La Dirección General de Infancia mantuvo recientemente una reunión con la Delegación y con las brigadas de Extranjería para abordar el reparto de funciones. El Gobierno autonómico reclama que quede definido quién ejerce la representación legal de los menores durante el procedimiento, una cuestión que Delgado quiere cerrar en la bilateral del próximo 26 de agosto con el Ministerio de Inclusión. También ha pedido que participe el Ministerio de Juventud e Infancia.
El ejecutivo canario ha enviado ya tres cartas al Ministerio para reclamar información sobre las reformas necesarias. “Nosotros podríamos asumir competencias, sí, pero las competencias se asumen o se delegan con un documento normativo y con una ficha financiera”, ha defendido la consejera. España tiene pendiente concretar mediante su normativa interna cómo se aplicará el pacto europeo y cómo se repartirán las competencias entre el Estado y las comunidades.
La presión asistencial no cede tras el pico migratorio
El choque sobre el triaje se produce con una presión todavía elevada sobre el sistema de protección de menores. Canarias atiende actualmente a unos 2.600-2.700 menores migrantes no acompañados, según los los datos facilitados por la Consejería de Bienestar Social. La comunidad llegó a tutelar a más de 5.000 menores, muy por encima de una capacidad ordinaria que entonces se situaba en 737 plazas.
Canarias no rechaza proteger a los menores: rechaza asumir una función de control fronterizo sin respaldo normativo ni financiero.
El archipiélago continúa declarado en situación de contingencia migratoria, una condición que el Gobierno autonómico defiende mantener pese a la reducción de la ocupación. En los últimos meses ha cerrado y reorganizado recursos: en abril cerró el centro de Mácher, en Lanzarote, y en julio los de Ayagaures y Ancor, en Fuerteventura. Actualmente dispone de 86 centros de acogida.
Esa misma posición explica el rechazo de Canarias a participar en la acogida obligatoria de los menores llegados a Ceuta. La distribución se articula mediante la reforma del artículo 35 de la Ley de Extranjería, que fija la reubicación en un máximo de 15 días de los menores que llegan a territorios declarados en contingencia. Mientras rechaza recibir nuevos menores de la ciudad autónoma, el Ejecutivo sí respaldará en la Comisión Sectorial de Infancia y Adolescencia la transferencia de 25 millones de euros a Ceuta para financiar su atención.
El Pulso Territorial
El desencuentro competencial se enmarca en un gobierno autonómico de Coalición Canaria y PP presidido por Fernando Clavijo. La migración se ha convertido en el principal campo de fricción con la Administración central, y la consejera Delgado utiliza el reparto de funciones para reclamar claridad normativa y financiera. En Ceuta, el Ministerio de Juventud e Infancia ha registrado ya 1.342 menores, con el proceso de filiación todavía abierto.
La lectura territorial es clara: Canarias se niega a asumir nuevas responsabilidades si no se reforma antes la normativa estatal. El precedente del pico de más de 5.000 menores tutelados explica la resistencia del Ejecutivo autonómico. La bilateral del 26 de agosto y la concreción del pacto europeo marcarán el alcance real de este pulso.
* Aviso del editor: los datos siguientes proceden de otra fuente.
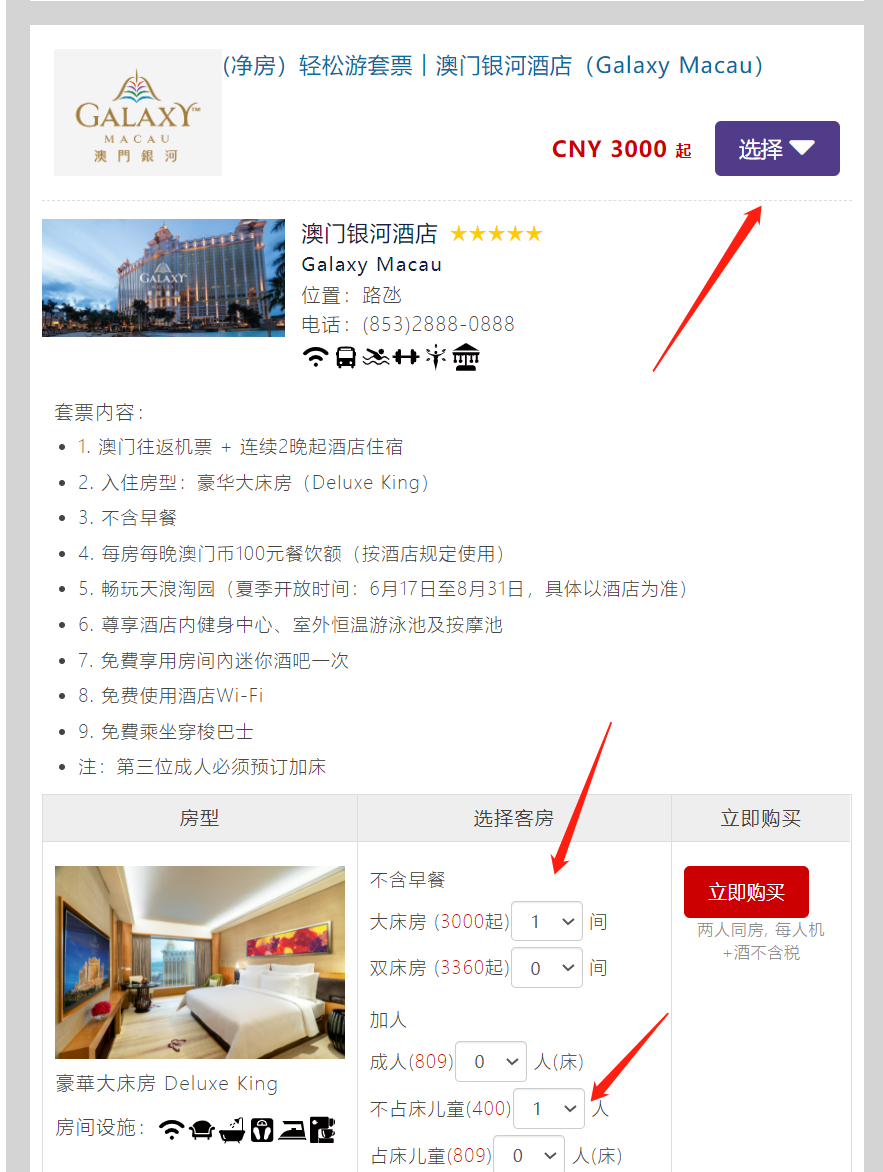Click the shuttle bus amenity icon

coord(345,357)
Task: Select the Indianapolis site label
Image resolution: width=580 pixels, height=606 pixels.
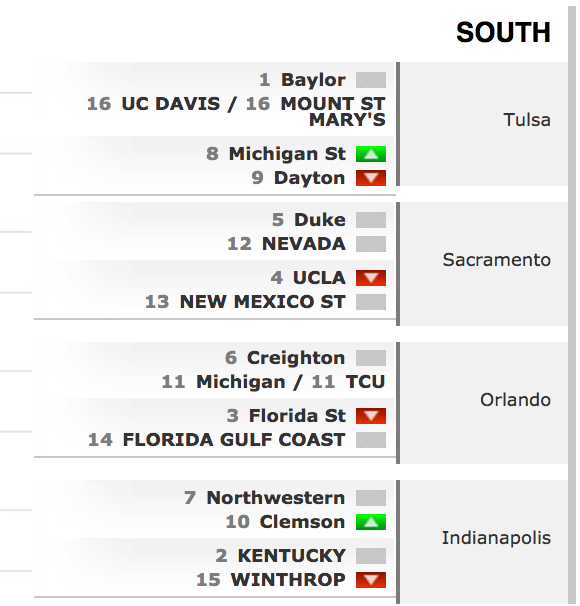Action: [x=496, y=538]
Si el Estado no define la representación legal en el triaje, la comunidad mantendrá su negativa y cada llegada abrirá el mismo conflicto.
Ficha Autonómica
- El caso: Canarias se desmarca del triaje de menores migrantes en los CATE y reclama que la identificación de edad sea asumida por el Estado, al considerarlo control fronterizo.
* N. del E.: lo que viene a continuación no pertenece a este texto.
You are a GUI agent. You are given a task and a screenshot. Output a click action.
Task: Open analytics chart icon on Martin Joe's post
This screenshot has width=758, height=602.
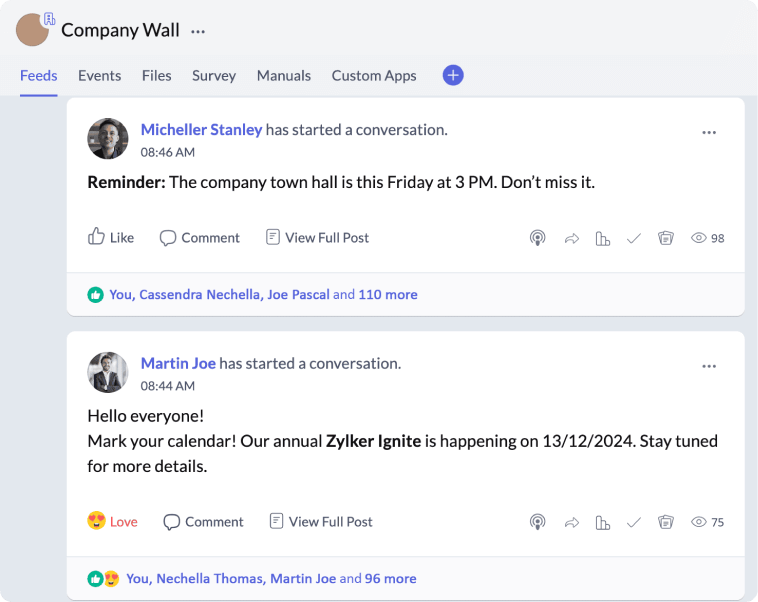click(602, 522)
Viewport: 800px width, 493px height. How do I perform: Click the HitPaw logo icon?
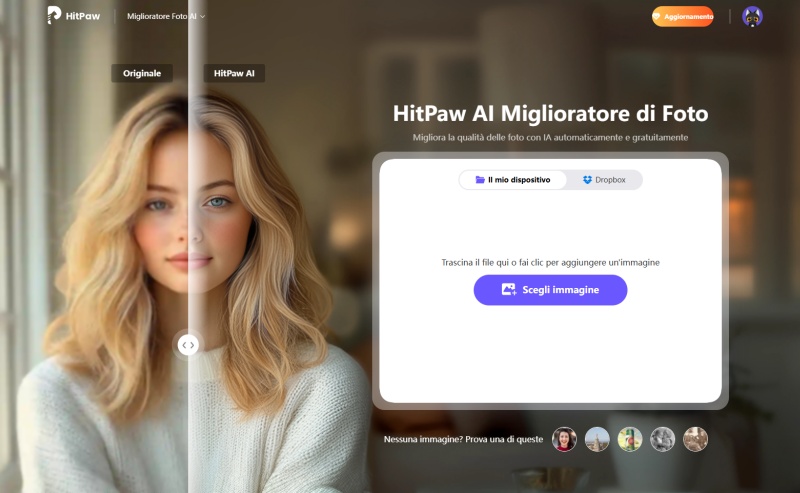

- Datos importantes: 2.600-2.700 menores atendidos, 86 centros de acogida, pico superior a 5.000 tutelados, capacidad ordinaria de 737 plazas y 25 millones de euros de transferencia a Ceuta.
- Resumen: El Gobierno autonómico no designará representantes y llevará el reparto de competencias a la reunión bilateral del 26 de agosto, pendiente de la normativa que desarrolle el Pacto Europeo de Migración y Asilo.